Excerpt to read
— START —

There can be no knowledge without emotion. We may be aware of a truth, yet until we have felt its force, it is not ours. To the cognition of the brain must be added the experience of the soul — Arnold Bennet

We often think of design as being about “things”, products, artifacts, technology, and so forth.  But as we are learning, design can often involve experiences or processes that we encounter in our lives (the process of getting ready for school, the processes of arranging a travel experience, or a particular work flow that you may engage with in your job).  In this assignment, you will turn the focus inwards, to consider how design has an impact on your own affect, emotions, and experience of a process.  To do this, you will be creating an “emotional map” of your own experience of a process.

Designers often create visual maps of “customer” or “user” experiences.  Experience maps can include different aspects of experience, though they often focus on the more rational and emotional aspects of designed processes or products.  Increasingly though, design has begun to recognize the necessity of paying attention to the more elusive but essential facet of “emotional experience”, or the ways in which designed artifacts and processes influence mental affect, and emotional states.

So, emotional mapping is a design process that uncovers feelings and attitudes towards processes and products of design.  Such maps can be done for groups of people (looking at their aggregated experience of a thing), or for just one individual’s experience. Emotion mapping gathers information on the internalized reasons why people like, dislike, love or hate something. It identifies key attributes, tangible and intangible, overt and subtle, conscious and subconscious, that help connect products and people. This insight can focus a designer’s creativity, give rich information to the creative process, and result in more innovative, radical and successful ideas.

— END —

Directive 1
In the records below, render the lines running from the line containing "Image resolution: width=640" up to and including the line containing "click(196, 420)" as a JSON list of strings, with one string per line and blank lines omitted.

Input for this task
— START —

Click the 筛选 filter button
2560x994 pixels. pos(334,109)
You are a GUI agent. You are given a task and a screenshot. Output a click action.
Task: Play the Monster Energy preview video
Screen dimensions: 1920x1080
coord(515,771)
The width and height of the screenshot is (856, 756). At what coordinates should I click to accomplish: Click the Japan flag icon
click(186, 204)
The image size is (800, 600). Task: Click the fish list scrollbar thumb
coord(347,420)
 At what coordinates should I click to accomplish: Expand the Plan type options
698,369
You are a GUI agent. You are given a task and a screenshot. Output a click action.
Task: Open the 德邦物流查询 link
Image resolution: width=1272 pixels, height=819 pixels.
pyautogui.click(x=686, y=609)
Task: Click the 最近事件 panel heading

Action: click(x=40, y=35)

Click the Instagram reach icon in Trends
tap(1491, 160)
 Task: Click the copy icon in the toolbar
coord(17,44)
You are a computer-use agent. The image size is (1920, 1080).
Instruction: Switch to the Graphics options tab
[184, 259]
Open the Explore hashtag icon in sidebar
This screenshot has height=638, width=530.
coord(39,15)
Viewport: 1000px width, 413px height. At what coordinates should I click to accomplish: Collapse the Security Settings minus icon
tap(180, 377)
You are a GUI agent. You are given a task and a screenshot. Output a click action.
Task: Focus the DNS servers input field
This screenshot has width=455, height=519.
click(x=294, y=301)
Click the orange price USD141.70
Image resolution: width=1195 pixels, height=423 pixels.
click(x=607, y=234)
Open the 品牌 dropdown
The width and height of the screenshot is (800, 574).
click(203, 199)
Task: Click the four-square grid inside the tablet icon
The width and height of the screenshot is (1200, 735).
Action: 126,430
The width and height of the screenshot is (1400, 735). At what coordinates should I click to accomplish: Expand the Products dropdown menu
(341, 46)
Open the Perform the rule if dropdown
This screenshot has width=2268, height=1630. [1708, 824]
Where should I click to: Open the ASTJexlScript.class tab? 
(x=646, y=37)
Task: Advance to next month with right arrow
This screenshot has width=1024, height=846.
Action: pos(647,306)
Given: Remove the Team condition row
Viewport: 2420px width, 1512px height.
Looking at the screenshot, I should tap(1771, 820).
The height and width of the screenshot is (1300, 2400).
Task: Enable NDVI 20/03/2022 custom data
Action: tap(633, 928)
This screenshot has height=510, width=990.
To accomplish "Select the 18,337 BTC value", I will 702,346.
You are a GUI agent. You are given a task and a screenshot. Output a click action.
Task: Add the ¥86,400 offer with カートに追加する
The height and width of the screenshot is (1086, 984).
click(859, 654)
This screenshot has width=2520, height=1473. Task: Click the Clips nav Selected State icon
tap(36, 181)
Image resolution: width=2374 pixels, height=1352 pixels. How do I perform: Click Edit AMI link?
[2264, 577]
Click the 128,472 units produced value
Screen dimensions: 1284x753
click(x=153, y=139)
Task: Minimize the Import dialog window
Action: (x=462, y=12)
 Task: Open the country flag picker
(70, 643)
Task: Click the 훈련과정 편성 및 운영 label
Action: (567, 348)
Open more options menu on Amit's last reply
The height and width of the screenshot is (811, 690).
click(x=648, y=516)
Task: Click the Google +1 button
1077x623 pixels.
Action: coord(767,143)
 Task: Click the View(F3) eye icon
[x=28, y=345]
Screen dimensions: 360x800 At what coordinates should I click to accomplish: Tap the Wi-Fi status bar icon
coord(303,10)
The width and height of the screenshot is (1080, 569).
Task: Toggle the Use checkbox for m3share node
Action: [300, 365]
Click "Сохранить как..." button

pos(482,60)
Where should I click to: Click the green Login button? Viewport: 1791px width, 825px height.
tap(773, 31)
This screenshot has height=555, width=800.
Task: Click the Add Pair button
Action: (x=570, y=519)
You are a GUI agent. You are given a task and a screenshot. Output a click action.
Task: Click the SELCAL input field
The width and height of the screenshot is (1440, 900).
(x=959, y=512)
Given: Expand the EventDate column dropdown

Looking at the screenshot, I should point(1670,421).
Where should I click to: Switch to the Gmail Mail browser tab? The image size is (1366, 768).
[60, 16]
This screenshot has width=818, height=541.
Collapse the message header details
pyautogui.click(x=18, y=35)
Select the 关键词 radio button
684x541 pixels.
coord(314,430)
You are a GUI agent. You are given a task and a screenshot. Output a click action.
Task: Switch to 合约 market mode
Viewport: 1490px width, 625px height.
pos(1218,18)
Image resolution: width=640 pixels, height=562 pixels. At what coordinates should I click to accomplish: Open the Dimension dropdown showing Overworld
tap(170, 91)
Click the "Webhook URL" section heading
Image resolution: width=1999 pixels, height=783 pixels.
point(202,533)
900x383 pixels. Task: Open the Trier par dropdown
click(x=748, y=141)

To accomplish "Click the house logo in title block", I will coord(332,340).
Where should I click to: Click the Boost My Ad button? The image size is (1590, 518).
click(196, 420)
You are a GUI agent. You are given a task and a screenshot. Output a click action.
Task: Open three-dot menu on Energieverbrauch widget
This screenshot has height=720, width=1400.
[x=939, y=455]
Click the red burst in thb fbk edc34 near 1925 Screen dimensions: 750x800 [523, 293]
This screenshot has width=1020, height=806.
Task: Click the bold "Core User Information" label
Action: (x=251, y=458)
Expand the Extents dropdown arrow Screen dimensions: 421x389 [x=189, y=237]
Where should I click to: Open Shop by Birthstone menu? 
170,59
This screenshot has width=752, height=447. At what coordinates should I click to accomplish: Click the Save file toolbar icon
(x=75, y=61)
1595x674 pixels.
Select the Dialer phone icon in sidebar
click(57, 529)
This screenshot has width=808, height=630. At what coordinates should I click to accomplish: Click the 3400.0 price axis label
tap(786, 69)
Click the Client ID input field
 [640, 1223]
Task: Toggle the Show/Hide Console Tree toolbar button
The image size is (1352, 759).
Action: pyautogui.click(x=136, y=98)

— END —

Directive 2
Continue the passage on emotional mapping in design from where it stops.

Final answer 1
[
  "Image resolution: width=640 pixels, height=562 pixels. At what coordinates should I click to accomplish: Open the Dimension dropdown showing Overworld",
  "tap(170, 91)",
  "Click the \"Webhook URL\" section heading",
  "Image resolution: width=1999 pixels, height=783 pixels.",
  "point(202,533)",
  "900x383 pixels. Task: Open the Trier par dropdown",
  "click(x=748, y=141)",
  "To accomplish \"Click the house logo in title block\", I will coord(332,340).",
  "Where should I click to: Click the Boost My Ad button? The image size is (1590, 518).",
  "click(196, 420)"
]

Final answer 2
You will be doing an emotional map of just one person – you.  The process that you choose to map can be any one of your choosing (from a particular process or experience in your work life, to a process that you undergo in your daily or personal life).  To give you a better sense, and a good example, of how this works examine the related emotional experience map, from designer Eric Berkman.  He mapped a fairly ordinary daily experience of going to Starbucks, and came up with the following detailed visualization of the emotional experience.

Experience Starbucks (download PDF)

In his March 2010 blog post, “Improving the Starbucks Experience, (now not available) Berkman described in detail the process he used to analyze the experience of coffee drinking and identify the touch points that could be improved. Per Berkman, “each touch point has measurable qualities: emotional states, physical tasks, sensations and perceptions, and social interactions.” In his posting he detailed some steps that he took in constructing this expression of experience, including:

  • Latent opportunities are ubiquitous: Pick an environment
  • Who or what to study
  • Establish a goal
  • Establishing modes and identifying touch-points
  • Observe, interact, record
  • Representing the information with an experience map

While we are leaving the choice of experience/process up to you, we would like for your to mirror Berkman’s steps in your approach to constructing your own emotional experience map.  This is an opportunity to begin to see the designed world around us, in the processes that we encounter in our lives and how they impact our feelings and affect.  Developing this type of sensibility is a key part of understanding the power of experience for ourselves, and becoming savvy designers of experiences for others (as well as researchers).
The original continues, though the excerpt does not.